Green Curry, Coconut-Free
Coconut milk in a Thai curry does two jobs: it supplies the liquid, and its fat is what the raw paste fries in before that liquid goes in, which is where most of the curry's depth comes from. Without coconut, a dry pot still handles that first job: the paste of shallots, lemongrass, galangal, and fresh chiles browns and concentrates on its own in a few minutes of hard, dry heat. The body then comes from cauliflower, simmered soft and blended smooth, with a modest measure of cashews added for the kind of fat richness coconut cream would otherwise supply, rather than asking the nuts to carry the whole sauce. The color stays a true pale green because it comes from the blended herbs and chiles, not a can or a shortcut.
Ingredients
- 1 tsp Coriander seed, toasted
- 1/2 tsp Cumin seed, toasted
- 1/4 tsp White pepper
- 2 Shallots, peeled and quartered
- 4 cloves Garlic
- 2 stalks Lemongrass, tough outer layers removed, tender core sliced thin
- 1 piece Galangal, 1-inch piece, peeled and sliced thin
- 3 Thai bird chiles, stems removed
- 1 Serrano, stemmed and roughly chopped
- 1/4 cup Cilantro, stems, roughly chopped
- 1 Lime, zested
- 4 Makrut lime leaves, stem removed, torn
- 1/3 cup Raw cashews, soaked in just-boiled water 15 minutes, drained
- 2 cups Cauliflower, florets
- 1 tbsp no-salt vegetable bouillon
- 1 Medjool date, pitted
- 1 medium Eggplant, cut into 1-inch chunks
- 6 oz Green beans, trimmed and halved
- 1 Bell pepper, red, sliced
- 10 oz Firm tofu, pressed and cubed
- 1 1/2 tsp Low-sodium tamari
- 1 Lime, juiced
- 1/2 cup Thai basil, leaves, torn
- 1/4 cup Cilantro, leaves, for garnish
- 2 Scallions, sliced, for garnish
Method
- Cover the cashews with just-boiled water and let them soak for 15 minutes, then drain. Hot water softens them fast enough that a regular food processor can puree them smooth without a high-powered blender.
- Toast the coriander seed and cumin seed in a dry skillet over medium heat for about 1 minute, until they smell nutty and a shade darker. Toasting whole spices before grinding is the difference between a curry paste that tastes flat and one that tastes like something.

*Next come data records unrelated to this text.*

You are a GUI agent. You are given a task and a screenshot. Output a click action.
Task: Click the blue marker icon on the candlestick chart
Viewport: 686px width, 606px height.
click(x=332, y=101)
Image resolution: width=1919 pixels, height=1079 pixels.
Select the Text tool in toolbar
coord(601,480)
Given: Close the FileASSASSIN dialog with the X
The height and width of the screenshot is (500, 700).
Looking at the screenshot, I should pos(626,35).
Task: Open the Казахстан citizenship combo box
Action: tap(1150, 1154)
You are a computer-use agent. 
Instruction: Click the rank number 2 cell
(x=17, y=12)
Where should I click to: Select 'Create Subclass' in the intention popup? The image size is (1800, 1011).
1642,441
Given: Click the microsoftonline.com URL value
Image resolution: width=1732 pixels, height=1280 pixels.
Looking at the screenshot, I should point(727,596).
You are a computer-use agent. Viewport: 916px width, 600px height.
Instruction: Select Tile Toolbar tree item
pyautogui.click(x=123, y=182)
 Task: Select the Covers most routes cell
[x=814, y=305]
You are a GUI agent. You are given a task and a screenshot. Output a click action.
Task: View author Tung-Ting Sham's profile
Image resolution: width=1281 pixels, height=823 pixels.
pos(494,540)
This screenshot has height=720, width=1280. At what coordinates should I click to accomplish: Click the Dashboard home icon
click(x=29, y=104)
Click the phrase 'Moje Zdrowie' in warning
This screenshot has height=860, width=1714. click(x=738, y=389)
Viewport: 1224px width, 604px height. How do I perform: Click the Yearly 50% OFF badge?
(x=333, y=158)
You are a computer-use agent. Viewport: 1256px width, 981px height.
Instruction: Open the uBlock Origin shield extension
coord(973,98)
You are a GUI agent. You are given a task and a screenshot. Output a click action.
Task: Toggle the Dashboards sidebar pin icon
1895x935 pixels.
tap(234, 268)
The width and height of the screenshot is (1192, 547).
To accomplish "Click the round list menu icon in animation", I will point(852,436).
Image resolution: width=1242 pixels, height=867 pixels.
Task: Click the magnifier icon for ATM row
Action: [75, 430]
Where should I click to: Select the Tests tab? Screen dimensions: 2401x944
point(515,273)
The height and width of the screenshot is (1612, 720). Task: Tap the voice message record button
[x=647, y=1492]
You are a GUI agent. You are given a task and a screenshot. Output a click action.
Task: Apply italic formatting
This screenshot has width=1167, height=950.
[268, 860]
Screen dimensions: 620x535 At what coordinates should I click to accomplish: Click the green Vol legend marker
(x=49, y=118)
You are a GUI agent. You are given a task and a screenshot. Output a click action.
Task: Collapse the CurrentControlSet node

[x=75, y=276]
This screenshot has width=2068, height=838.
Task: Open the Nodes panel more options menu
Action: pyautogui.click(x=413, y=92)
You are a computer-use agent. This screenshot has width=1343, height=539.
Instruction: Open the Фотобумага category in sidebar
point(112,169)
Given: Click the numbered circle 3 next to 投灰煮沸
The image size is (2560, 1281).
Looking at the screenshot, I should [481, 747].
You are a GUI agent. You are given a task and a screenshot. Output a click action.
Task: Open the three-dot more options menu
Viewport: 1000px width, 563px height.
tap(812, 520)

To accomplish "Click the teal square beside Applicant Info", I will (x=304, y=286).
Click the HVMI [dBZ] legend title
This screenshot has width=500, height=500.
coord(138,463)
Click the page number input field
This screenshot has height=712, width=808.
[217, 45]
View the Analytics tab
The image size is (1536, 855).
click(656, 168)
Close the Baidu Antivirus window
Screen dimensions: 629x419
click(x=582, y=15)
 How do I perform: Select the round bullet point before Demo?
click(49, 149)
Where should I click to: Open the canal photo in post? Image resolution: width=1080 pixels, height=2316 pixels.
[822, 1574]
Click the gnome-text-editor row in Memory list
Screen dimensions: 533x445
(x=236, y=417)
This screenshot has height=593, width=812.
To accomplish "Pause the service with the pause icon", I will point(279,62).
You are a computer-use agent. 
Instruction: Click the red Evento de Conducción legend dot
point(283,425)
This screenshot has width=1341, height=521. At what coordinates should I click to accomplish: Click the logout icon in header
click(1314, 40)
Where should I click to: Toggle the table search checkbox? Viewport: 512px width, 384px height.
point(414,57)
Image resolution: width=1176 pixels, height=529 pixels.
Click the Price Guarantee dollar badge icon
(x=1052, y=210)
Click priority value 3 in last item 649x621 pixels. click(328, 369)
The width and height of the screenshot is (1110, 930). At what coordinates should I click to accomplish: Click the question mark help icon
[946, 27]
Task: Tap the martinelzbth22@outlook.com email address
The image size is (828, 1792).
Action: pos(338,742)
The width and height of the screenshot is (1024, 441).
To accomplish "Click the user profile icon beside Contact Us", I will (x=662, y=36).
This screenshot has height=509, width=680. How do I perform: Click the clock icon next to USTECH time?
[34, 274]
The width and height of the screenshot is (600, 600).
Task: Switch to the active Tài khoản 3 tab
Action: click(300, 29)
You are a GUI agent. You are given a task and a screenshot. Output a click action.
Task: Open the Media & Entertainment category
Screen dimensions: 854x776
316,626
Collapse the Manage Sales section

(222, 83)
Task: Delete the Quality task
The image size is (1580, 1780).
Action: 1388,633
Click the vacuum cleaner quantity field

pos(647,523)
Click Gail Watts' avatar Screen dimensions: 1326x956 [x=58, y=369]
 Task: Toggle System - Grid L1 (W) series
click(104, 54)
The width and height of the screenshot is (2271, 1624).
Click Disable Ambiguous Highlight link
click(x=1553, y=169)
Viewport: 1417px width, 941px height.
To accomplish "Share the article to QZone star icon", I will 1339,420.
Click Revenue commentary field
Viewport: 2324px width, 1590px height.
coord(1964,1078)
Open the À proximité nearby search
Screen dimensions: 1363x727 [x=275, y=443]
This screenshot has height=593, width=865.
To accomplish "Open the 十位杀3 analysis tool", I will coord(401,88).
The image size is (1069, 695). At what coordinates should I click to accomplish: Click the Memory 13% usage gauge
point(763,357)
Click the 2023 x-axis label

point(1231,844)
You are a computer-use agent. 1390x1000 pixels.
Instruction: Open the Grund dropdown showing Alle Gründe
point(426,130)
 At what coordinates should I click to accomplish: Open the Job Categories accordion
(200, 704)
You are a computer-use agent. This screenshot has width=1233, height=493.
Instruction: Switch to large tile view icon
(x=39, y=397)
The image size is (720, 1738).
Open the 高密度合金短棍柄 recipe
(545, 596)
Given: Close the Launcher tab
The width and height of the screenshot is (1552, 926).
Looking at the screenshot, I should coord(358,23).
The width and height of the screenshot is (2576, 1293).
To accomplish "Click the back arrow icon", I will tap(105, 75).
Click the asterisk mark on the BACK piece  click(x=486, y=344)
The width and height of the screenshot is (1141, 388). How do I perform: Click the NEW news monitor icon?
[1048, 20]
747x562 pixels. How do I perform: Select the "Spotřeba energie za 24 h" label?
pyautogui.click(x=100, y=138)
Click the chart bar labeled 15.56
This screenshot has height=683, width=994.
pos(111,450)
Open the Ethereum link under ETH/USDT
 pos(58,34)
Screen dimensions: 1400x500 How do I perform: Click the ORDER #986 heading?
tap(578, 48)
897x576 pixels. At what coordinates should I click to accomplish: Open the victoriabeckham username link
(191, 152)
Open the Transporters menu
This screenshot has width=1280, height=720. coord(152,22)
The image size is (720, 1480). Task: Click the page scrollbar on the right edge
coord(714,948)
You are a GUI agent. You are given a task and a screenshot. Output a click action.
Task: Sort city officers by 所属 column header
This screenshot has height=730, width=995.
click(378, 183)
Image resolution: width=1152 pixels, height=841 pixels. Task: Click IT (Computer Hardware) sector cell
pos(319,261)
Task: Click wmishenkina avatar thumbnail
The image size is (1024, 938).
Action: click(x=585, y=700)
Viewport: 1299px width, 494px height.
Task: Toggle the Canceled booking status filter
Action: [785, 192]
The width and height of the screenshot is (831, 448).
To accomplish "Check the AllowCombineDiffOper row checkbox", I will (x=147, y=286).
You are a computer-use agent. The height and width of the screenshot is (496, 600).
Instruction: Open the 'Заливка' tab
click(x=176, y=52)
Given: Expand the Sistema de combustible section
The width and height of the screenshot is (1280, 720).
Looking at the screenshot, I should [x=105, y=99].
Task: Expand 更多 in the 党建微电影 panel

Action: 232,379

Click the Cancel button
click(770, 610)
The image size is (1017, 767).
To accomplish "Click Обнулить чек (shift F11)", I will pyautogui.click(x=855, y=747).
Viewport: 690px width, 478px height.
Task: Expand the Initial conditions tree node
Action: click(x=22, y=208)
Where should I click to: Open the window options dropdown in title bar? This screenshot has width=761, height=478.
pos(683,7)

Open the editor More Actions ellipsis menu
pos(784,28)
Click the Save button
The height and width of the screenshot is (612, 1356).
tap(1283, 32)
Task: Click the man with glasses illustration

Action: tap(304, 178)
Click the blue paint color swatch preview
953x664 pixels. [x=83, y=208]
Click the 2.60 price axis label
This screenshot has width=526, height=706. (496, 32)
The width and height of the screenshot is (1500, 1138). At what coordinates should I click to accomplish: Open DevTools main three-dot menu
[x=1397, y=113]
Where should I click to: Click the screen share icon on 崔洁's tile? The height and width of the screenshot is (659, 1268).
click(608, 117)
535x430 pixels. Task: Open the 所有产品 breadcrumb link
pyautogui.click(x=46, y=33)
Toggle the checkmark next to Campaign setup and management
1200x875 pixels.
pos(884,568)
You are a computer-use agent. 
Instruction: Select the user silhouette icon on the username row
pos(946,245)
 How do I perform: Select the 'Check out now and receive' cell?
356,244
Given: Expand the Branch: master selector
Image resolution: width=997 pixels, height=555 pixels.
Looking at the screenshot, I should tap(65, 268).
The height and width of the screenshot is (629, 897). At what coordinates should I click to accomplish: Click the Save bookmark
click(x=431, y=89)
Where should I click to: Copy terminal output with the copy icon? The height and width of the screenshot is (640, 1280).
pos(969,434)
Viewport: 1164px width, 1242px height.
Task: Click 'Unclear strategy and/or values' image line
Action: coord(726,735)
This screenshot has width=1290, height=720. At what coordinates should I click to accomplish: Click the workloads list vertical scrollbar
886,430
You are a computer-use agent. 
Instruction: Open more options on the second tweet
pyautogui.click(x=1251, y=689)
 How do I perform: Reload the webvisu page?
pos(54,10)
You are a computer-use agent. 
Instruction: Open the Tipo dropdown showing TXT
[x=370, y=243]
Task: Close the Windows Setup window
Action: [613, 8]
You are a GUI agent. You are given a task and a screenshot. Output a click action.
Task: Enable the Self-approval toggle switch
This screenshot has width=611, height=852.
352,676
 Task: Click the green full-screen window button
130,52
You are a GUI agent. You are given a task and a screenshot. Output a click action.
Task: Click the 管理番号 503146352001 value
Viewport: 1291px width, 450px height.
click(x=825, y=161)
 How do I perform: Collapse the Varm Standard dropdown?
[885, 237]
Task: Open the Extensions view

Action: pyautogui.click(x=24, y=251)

- In a food processor, combine the toasted spices, white pepper, shallots, garlic, lemongrass, galangal, thai bird chiles, serrano, cilantro stems, and lime zest. Add 2 tablespoons water and blend, scraping down the sides, until you have a rough, fibrous, deep green paste. Use fewer chiles for a milder curry.
- Warm a dry, wide pot over medium heat and add the paste directly, no oil. Stir constantly for 3 to 4 minutes, until it turns a shade darker and smells toasted instead of raw. A coconut version fries its paste in the fat that rises out of simmered coconut cream: a dry, hot pot does the same concentrating job on its own.
- Dissolve the bouillon in 3 cups (700 ml) water and add it to the pot with the cauliflower florets. Simmer for 12 minutes, until the cauliflower is fully soft and falls apart when pressed with a spoon.
- Transfer the cauliflower and its liquid to a blender with the drained cashews and the date. Blend for a full 1 to 2 minutes, until completely smooth and pale green, then return the cream to the pot. Cauliflower supplies the real body here, the cashews add a small measure of true fat richness rather than carrying the sauce on their own.
- Add the eggplant and the makrut lime leaves and simmer for 6 minutes, until the eggplant starts to soften. Add the green beans and bell pepper and simmer 5 minutes more, until everything is just tender.
- While the vegetables cook, dry-sear the tofu in a separate nonstick pan over medium-high heat for 6 to 8 minutes, turning occasionally, until golden on a few sides. Searing it dry before it goes into the curry keeps the cubes firm instead of letting them turn to mush in the simmer.
- Fold the tofu into the curry and warm through for a minute. Turn off the heat and stir in the tamari and the lime juice, both lose their edge if they keep cooking.
- Taste: it should be hot from the chiles, faintly sweet from the date, and sharp from the lime, with the tamari staying in the background instead of reading as salt. Stir in the thai basil, top with the cilantro leaves and scallions, and serve over a whole grain like brown rice. A curry this loose needs something underneath to hold onto.
Nutrition
Estimated per serving: 260 calories, 15 g protein, 7 g fiber. Computed from USDA FoodData Central reference values for the main ingredients. This is an approximation, not a laboratory measurement.
Cost per serving is estimated from US national-average retail prices for cheap staple forms, using BLS dried-bean prices and USDA produce prices. Prices vary by store and season, so treat it as a guide, not a receipt.